Industry advocates argue that they do not control enough market share to dictate prices in any market. Large institutions owned roughly 5% of the 14 million single-family rentals nationally in early 2022, according to analysts.

By 2030, the institutions may hold some 7.6 million homes, or more than 40% of all single-family rentals on the market, according to the 2022 forecast by MetLife Investment Management. Source

sadreality,

Hitting the low end of the market appears to allow them to set the floor.

You don't have to own the market to control it.

Prices are set at the margins.

sadreality,

Pent demand is moderated by shiti wage haha

msbeta1421,

Anyone that bought when rates were still 2-3% isn’t selling unless they’re being forced. Why would they, considering their real interest rate is negative at this point.

This is a non-headline because it’s reporting on something that was expected to happen when interest rates rose.

That being said, this does suck for those who have yet to purchase their first home. Property investors buying with cash have no incentive to stop buying. This is where government should step in and regulate. Those conversations should be headlining instead.

barfplanet,

What property investors are buying with cash? The extreme leveraging is one of the main things that makes real estate investing attractive.
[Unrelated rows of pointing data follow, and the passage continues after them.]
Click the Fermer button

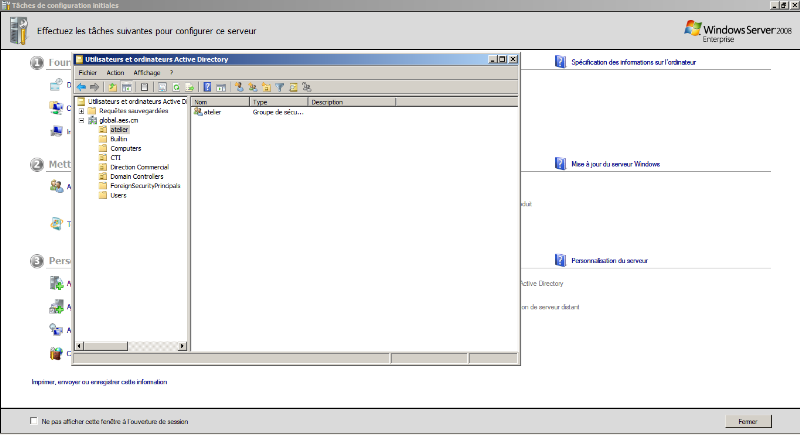[x=747, y=421]
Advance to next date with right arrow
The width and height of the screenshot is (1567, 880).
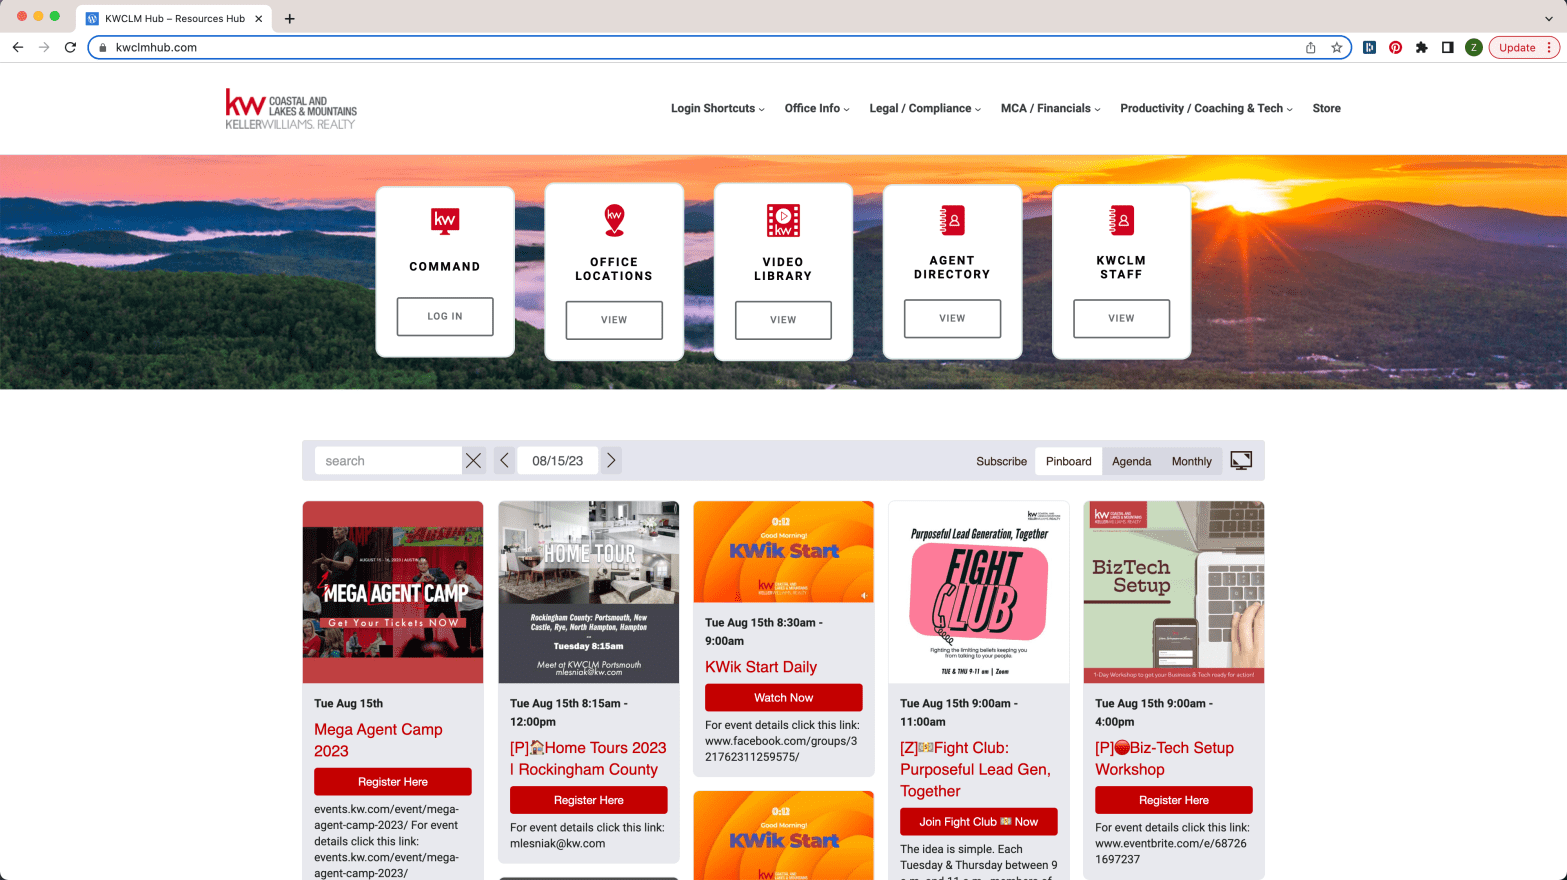(611, 461)
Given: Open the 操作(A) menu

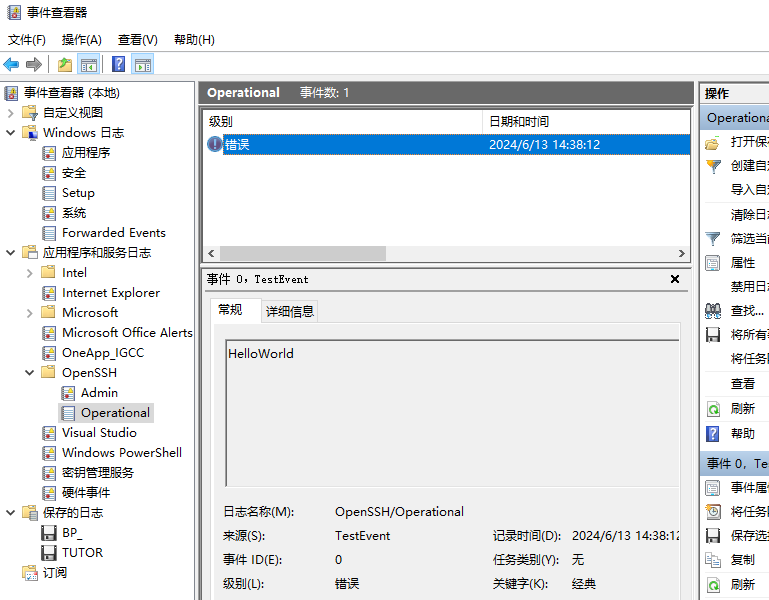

I think folks might be confused about the term “cash offer” when buying/selling houses. This generally doesn’t mean that someone is literally buying the property without debt involved, but that they can make the purchase without involving the mortgage process. Usually with a line of credit or similar funding.

bradorsomething,

The buyer pressure was largely rental buyers, and they are completely out building up capital for a collapse. That’s my read on this.

blazera,
blazera avatar

oh thank goodness we're no longer in a financial crisis. Im sure people not having homes shouldnt be a metric for what constitutes one. As long as the rich people are still making money.

foggy,

Banks gotta stop clawing back their $800B loss in corporate real estate by way of residential home buyers and car owners.

Kinda opening the door for a private equity enslavement of the citizenry.

NegativeLookBehind,
NegativeLookBehind avatar

So, buy now and have high interest rates, or wait til they drop and have to compete with dozens of other people, and pay 10-20k above asking?

CowsLookLikeMaps,

Nice burrito bro

NegativeLookBehind,
NegativeLookBehind avatar

Thank you so much

FlyingSquid,
@FlyingSquid@lemmy.world avatar

The latter. I can’t house hunt if I can’t afford to house hunt.

zeekaran,

Paying above asking will cost a lot less than an extra 4% over 30 years.

deegeese,

Overbidding at the start of a run up in prices is a lot less risky than overbidding at the top of the cycle.

Unfortunately it’s hard to tell where you are except in hindsight.

NegativeLookBehind,
NegativeLookBehind avatar

What if you just refinance when the rate drops

Varyk,

Even less people are buying homes, but prices won’t drop and mortgage are rising. Great. Seems like a healthy system.

FlyingSquid,
@FlyingSquid@lemmy.world avatar

And such a sustainable one too! But hey, waiting for your parents to die so you can inherit their house is still achievable by many people!

EmpathicVagrant,

Don’t worry they’ll downsize or sell long before that

AbidanYre,

Not if you never moved out.

FlyingSquid,
@FlyingSquid@lemmy.world avatar

Only if their retirement savings run out and they have to rely on Social Security. But really, what are the odds that will happen?

EmpathicVagrant,
FlyingSquid,
@FlyingSquid@lemmy.world avatar

The revolution would have to be pretty much global at this point. I don’t have much hope for that.

SnotFlickerman,

The Arab Spring called… but the line got cut off and I’m pretty sure they got beaten to death.

So… yeah.

CowsLookLikeMaps,

Assuming they haven’t cut social security by then to.

deegeese,

I mean… it happens like this at the end of every credit cycle.

The most desperate sellers take price cuts. Prices slowly come down a teeny bit while inflation eats away at the affordability problem and rates gradually fall back down.

In 3 years the market will be healthy again.